Useful deterministic examples:

Query Expected kind of match
submit order API operation, such as demo.api.order.submit.
payment decline API or UI error concepts around declined payments.
free shipping Campaign or feature terms.
checkout button UI button terms.
purchase completed event Analytics event terms.

Semantic Search

On Apple platforms, the base build can use NaturalLanguage sentence embeddings. For MLX-backed semantic search, build the CLI with the MLXSearch package trait:

swift run --traits MLXSearch lexicon search Examples/search-demo.lexicon \
	"customer asks for money back after purchase" \
	--mode semantic \
	--embedding-provider mlx \
	--embedding-model TaylorAI/bge-micro-v2

The first MLX semantic search builds a document embedding cache and logs indexing progress to stderr. Pass --embedding-cache to choose a cache path, or --rebuild-embeddings to force regeneration.
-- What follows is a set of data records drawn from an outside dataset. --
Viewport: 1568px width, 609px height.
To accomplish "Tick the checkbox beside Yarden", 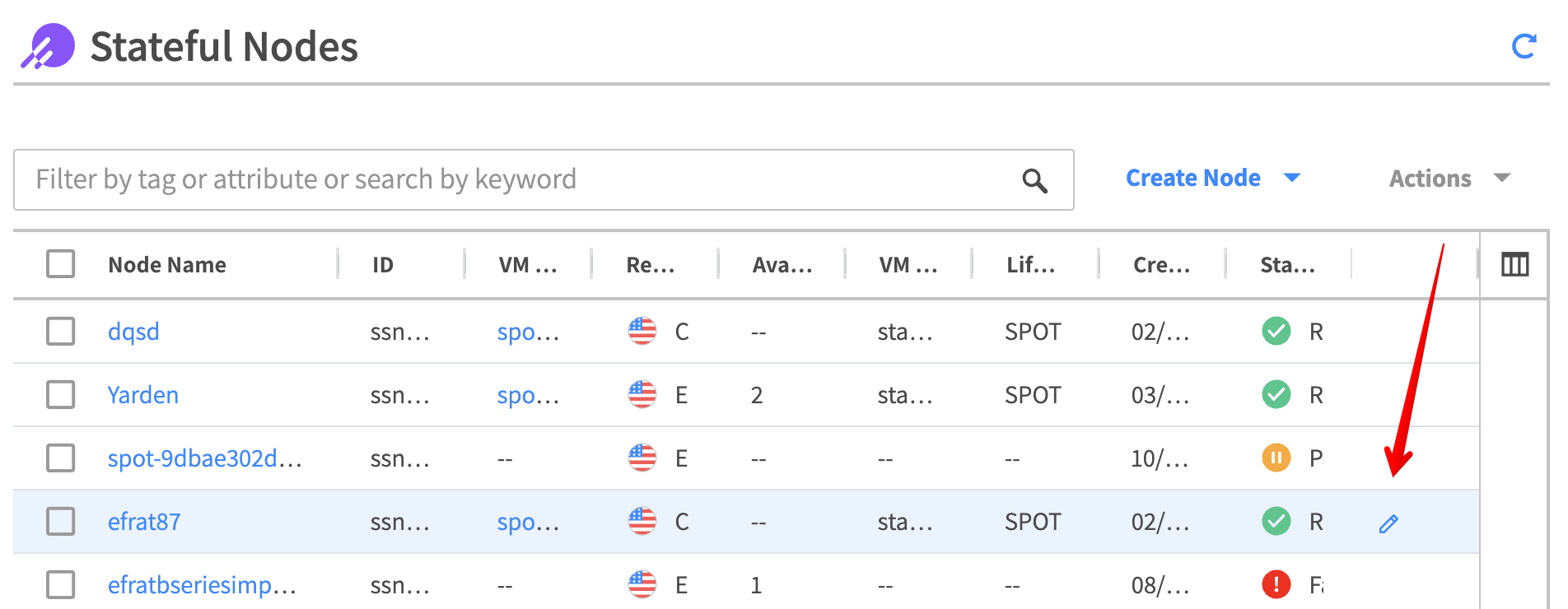I will pyautogui.click(x=61, y=395).
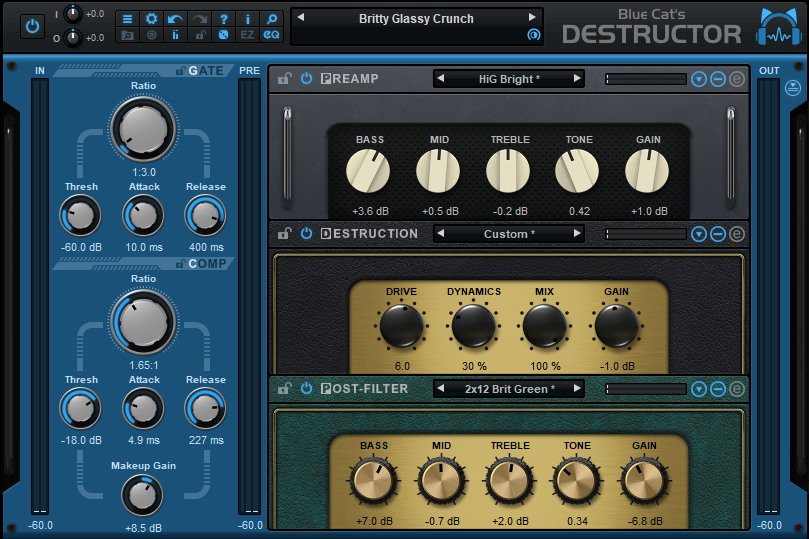809x539 pixels.
Task: Open the HiG Bright preamp preset list
Action: point(508,79)

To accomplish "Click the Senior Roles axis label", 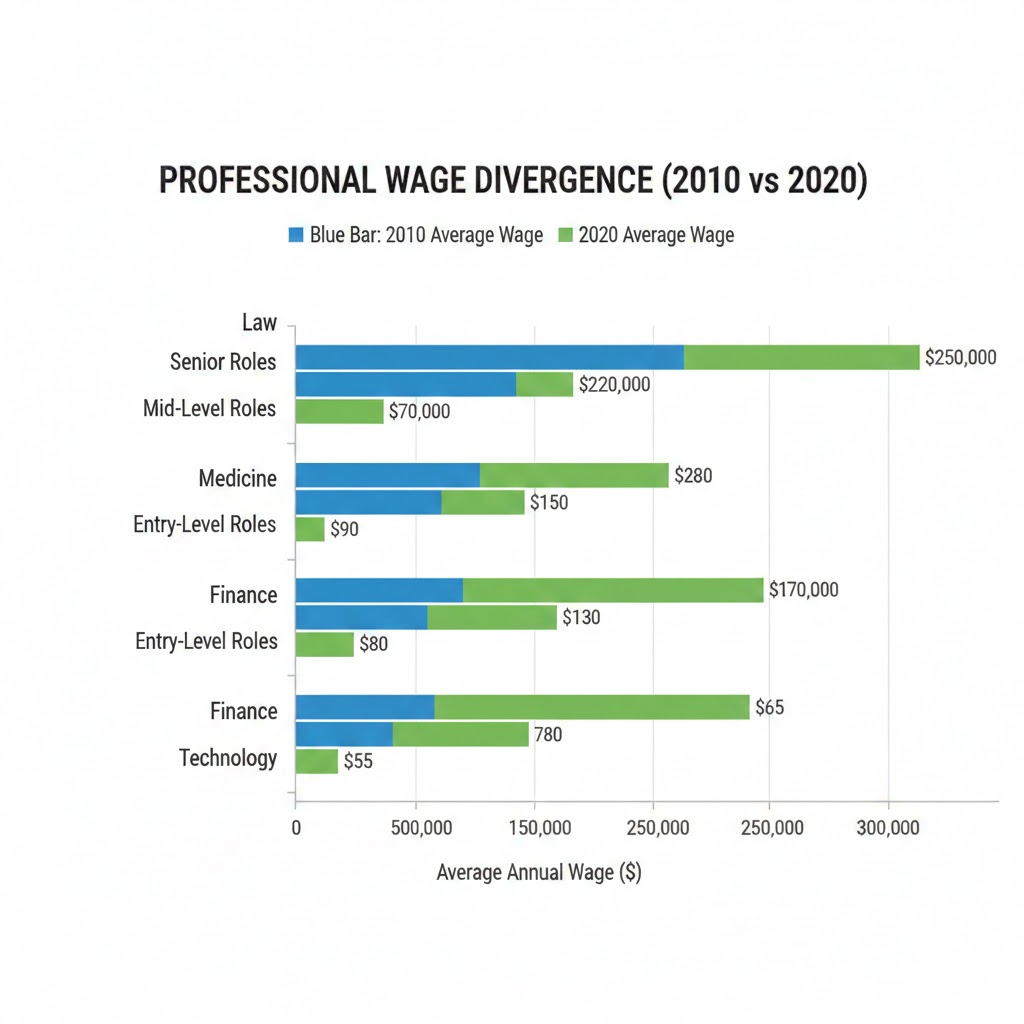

Natural-language queries are useful when the user's phrase does not share tokens with the vocabulary:

Query Likely match
customer asks for money back after purchase refund request terms
late delivery after carrier delay delivery delay terms
card issuer rejected transaction payment decline terms
basket threshold delivery cost free shipping campaign terms
stock availability nearly sold out inventory stock terms

Names-Only Search

swift run lexicon search commerce.lexicon checkout button \
	--mode token \
	--names-only

Use --names-only for editor completion-style workflows where notes, comments, defaults, and references should not influence ranking.

Source-Only Search

swift run lexicon search commerce.lexicon submit \
	--source-only

By default, search composes imports. Use --source-only when you need to inspect only the file being edited.

Practical Search Workflow

  1. Start with --mode hybrid --scope own.
  2. If a concept is inherited through types, retry with --scope live.
  3. If a query is natural-language and token-poor, use --mode semantic.
  4. If ranking seems noisy, use --names-only or switch to token.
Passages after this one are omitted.